MOGADISHU – Sebuah bom yang diklaim oleh kelompok al-Shabab terkait al-Qaeda telah menewaskan delapan orang dan melukai 15 lainnya di ibukota Somalia.
Bom menjadi kejadian rutin setiap hari di Mogadishu dimana sebagian besar diklaim oleh al-Shabab, sebuah kelompok bersenjata yang berjuang untuk menggulingkan pemerintah yang didukung PBB dan mengusir pasukan penjaga perdamaian Uni Afrika yang mendukungnya.
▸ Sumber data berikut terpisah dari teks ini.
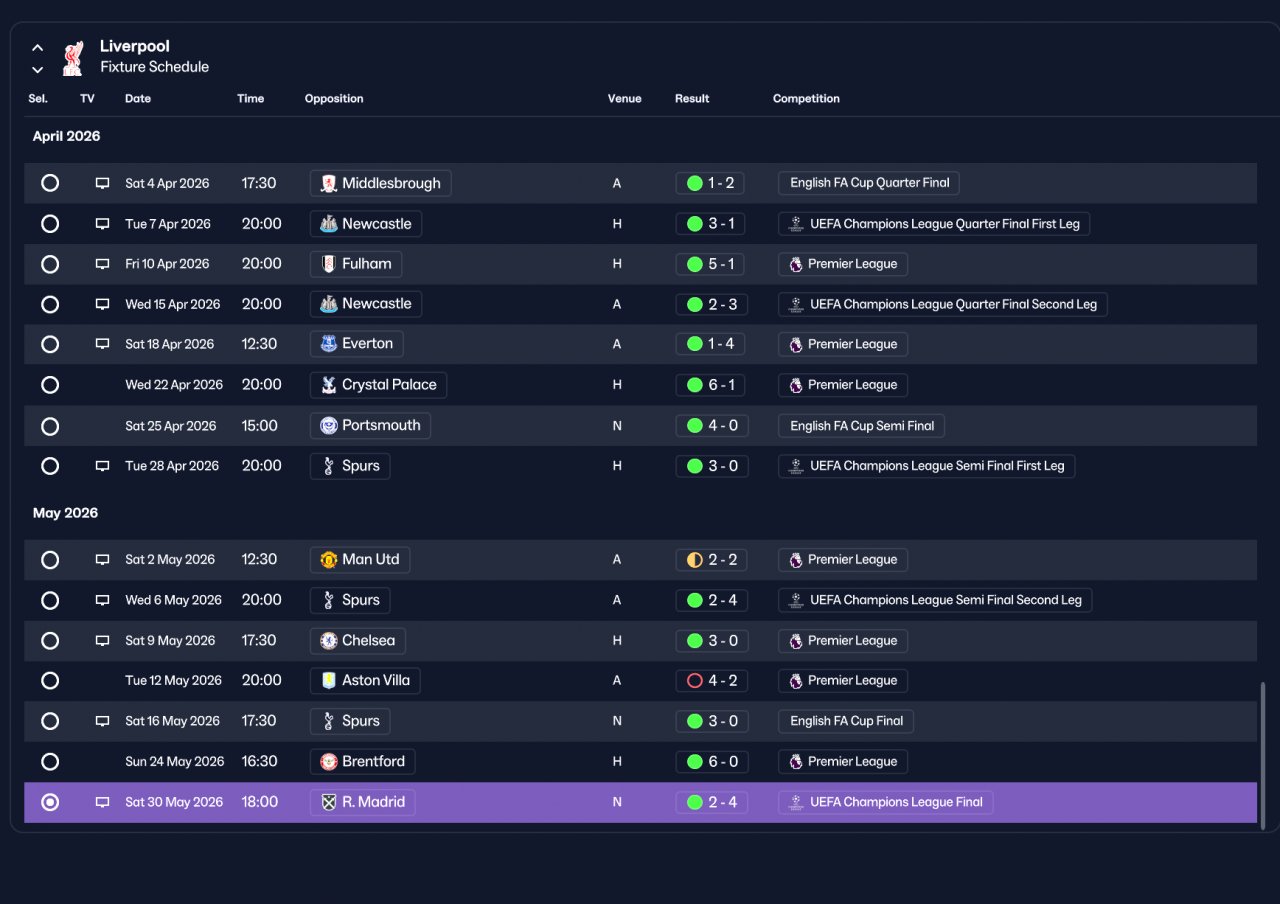1280x904 pixels.
Task: Click the Liverpool club crest icon
Action: coord(72,58)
“Kami telah mengkonfirmasi bahwa lima warga sipil, termasuk seorang ibu dan anaknya, telah meninggal,” kata Abdifatah Omar Halane, juru bicara walikota Mogadishu.
Seorang wartawan kantor berita Reuters di lokasi kejadian melihat mayat terbakar dan sebuah mobil yang rusak di dekat sebuah pos pemeriksaan polisi yang rusak di luar sebuah restoran dekat pelabuhan Mogadishu.
Seorang juru bicara operasi militer al-Shabab mengakui bahwa salah satu pejuang kelompok tersebut tewas dalam insiden tersebut.
“Seorang mujahid tewas setelah dia menargetkan petugas keamanan dengan bom mobilnya,” kata Sheikh Abdiasis Abu Musab kepada Reuters.